Nader: The subservience of our congressional and White House puppets to Israeli military policy has been consistent [throughout multiple presidencies]. Until ’91, any dictator who was anti-Communist was our ally.
Buchanan: You used the term ‘congressional puppets.’ Did John Kerry show himself to be a congressional puppet when he voted to give the president a blank check to go to war?
Nader: They’re almost all puppets. There are two sets: Congressional puppets and White House puppets. When the chief puppeteer comes to Washington, the puppets prance.”
For the third time in less than two weeks, Nader invoked the troubling theme of Jewish control, and it would behoove us to recall that Pat Buchanan has consistently devoted himself to denigrating American Jews and Israel. Adumbrating Nader, Buchanan has spoken of Israel’s ‘amen corner in the United States’ and Congress being ‘Israeli-occupied territory.’ He once wrote the jaw-dropper that ex-camp guard John Demjanjuk, extradited from Cleveland to Jerusalem to stand trial as a Nazi war criminal, ‘may be the victim of an American Dreyfus case.’ He described Hitler as ‘an individual of great courage, a soldier’s soldier in the Great War.’
More interesting, however, is the cooperation between Nader and the Reform Party. Far from being a Buchananite organization, as many people assume, the Reform Party is a political incubator through which a far Left political cult once called the International Workers Party (IWP) is attempting to deliver itself into the mainstream. It has come far closer to this goal than casual observers might believe.
The sect is led by Fred Newman, a psychologist and cult leader. Newman got his start in the 1960’s, after receiving a doctorate from Stanford University in the study of belief structures. He left academia in the late 60’s and founded a therapeutic paradigm called ‘Social Therapy’ that blends Maoist dogma with the ideas of Soviet Marxist psychologist Lev Vygotsky.
Newman had no license or training to practice psychotherapy, but soon he garnered a small group of devoted followers. Rooting out their most emotionally vulnerable clients, Newman and his Social Therapists ensnared them by exploiting what is sometimes loosely called ‘transference’ – the deep feelings of love and admiration that patients often develop for their caregivers.

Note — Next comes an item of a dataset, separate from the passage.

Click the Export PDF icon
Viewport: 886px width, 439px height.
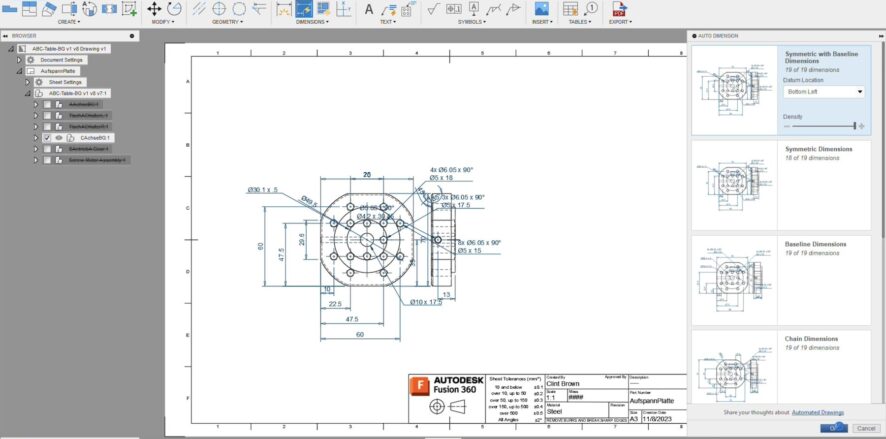pos(619,9)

Social Therapy leveraged a group dynamic, using peer pressure to suppress dissent. Sessions involved a leader thrumming the group with Newman-speak. Much of this was a jejune deployment of Marxist jargon, in which the patient had to overcome his mental entombment in ‘bourgeois’ thought and make a ‘revolution’ out of his recovery. The way to do this was to rise from the couches and join Newman’s cult, where acolytes would spend sixteen-hour days seven days a week working on his political projects. This is what became the International Workers Party.

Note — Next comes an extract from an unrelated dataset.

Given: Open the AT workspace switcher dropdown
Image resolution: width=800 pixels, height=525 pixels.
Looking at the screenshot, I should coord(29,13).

In 1974 Newman fused his sect with Lyndon LaRouche’s National Caucus of Labor Committees. Though the dalliance was short-lived, their ideologies were similar (LaRouche began his career as a Trotskyist).
On the matter of Jews, they were in sync in a way predictable to watchers of leftist anti-Semitism. Both drew on Marxist principle, in which Jews and Judaism are conflated with capital. LaRouche wrote, “Hebrewism was an assimilationist doctrine developed… for a caste of merchant-userers [sic] within a pre-capitalist society.”

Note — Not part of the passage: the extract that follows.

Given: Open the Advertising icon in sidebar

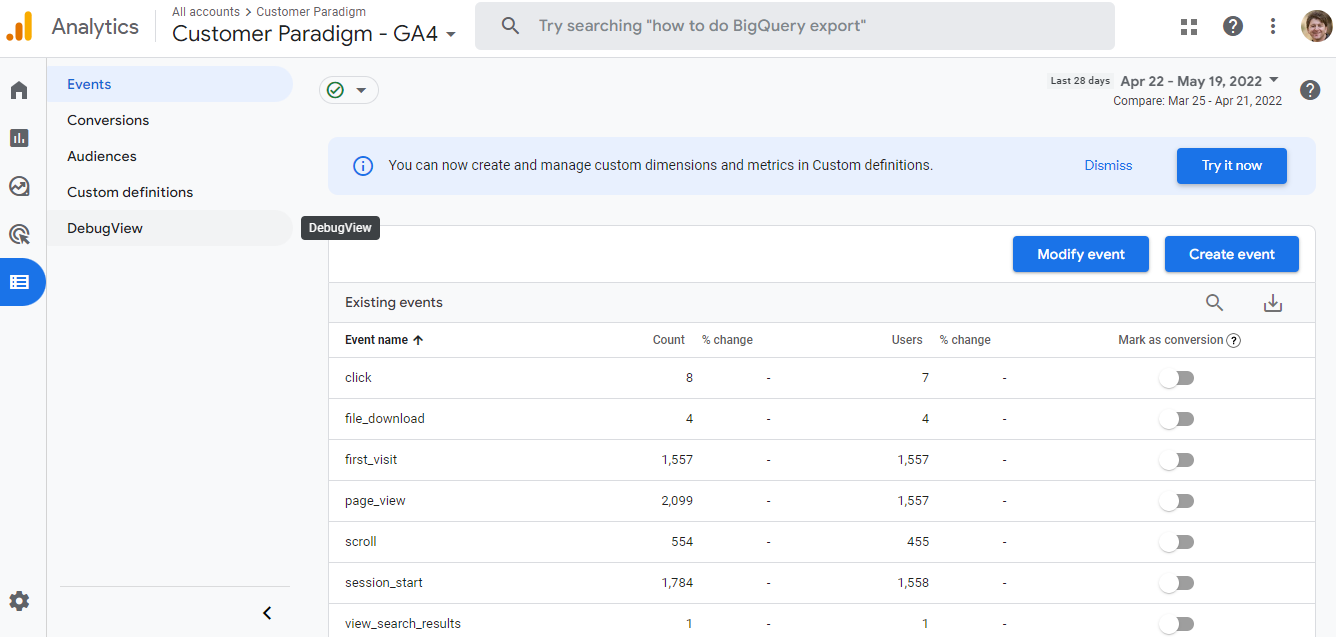Looking at the screenshot, I should 19,234.
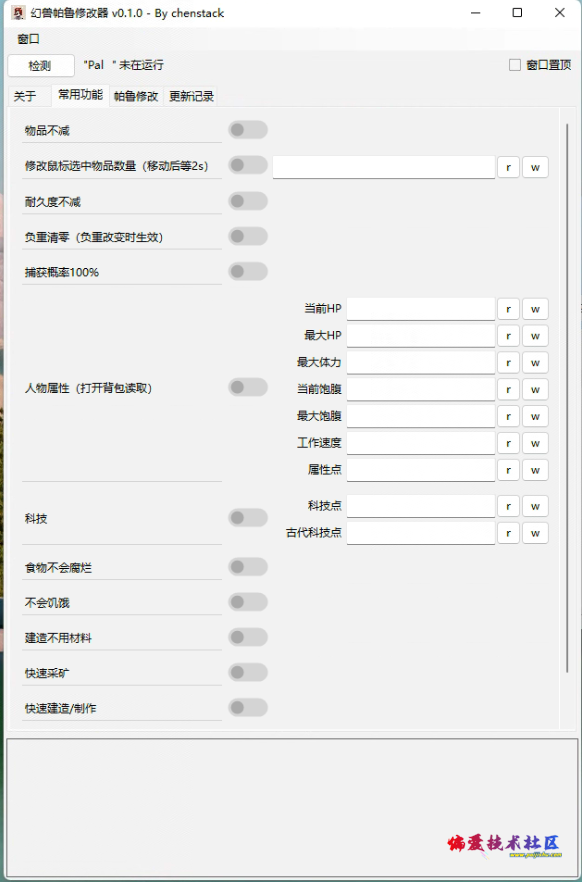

And Newman, a Jew himself, declared: “The Jew, the dirty Jew, once the ultimate victim of capitalism?s soul, fascism, would become a victimizer on behalf of capitalism.”
Newman broke with LaRouche and formally established the IWP. Not long afterward, he began to shake down his patients, adding assets control to his portfolio of cultic tricks. Negative publicity followed, and in 1979, having decided to pursue power through mainstream politics, Newman disbanded the IWP and replaced it with the New Alliance Party (NAP). His army of therapy drones, having grown over the years, was a natural source of labor. At this time, future party luminary Lenora Fulani became one of Newman’s patients. Seeing something special in her, he began to cultivate her for a leadership role.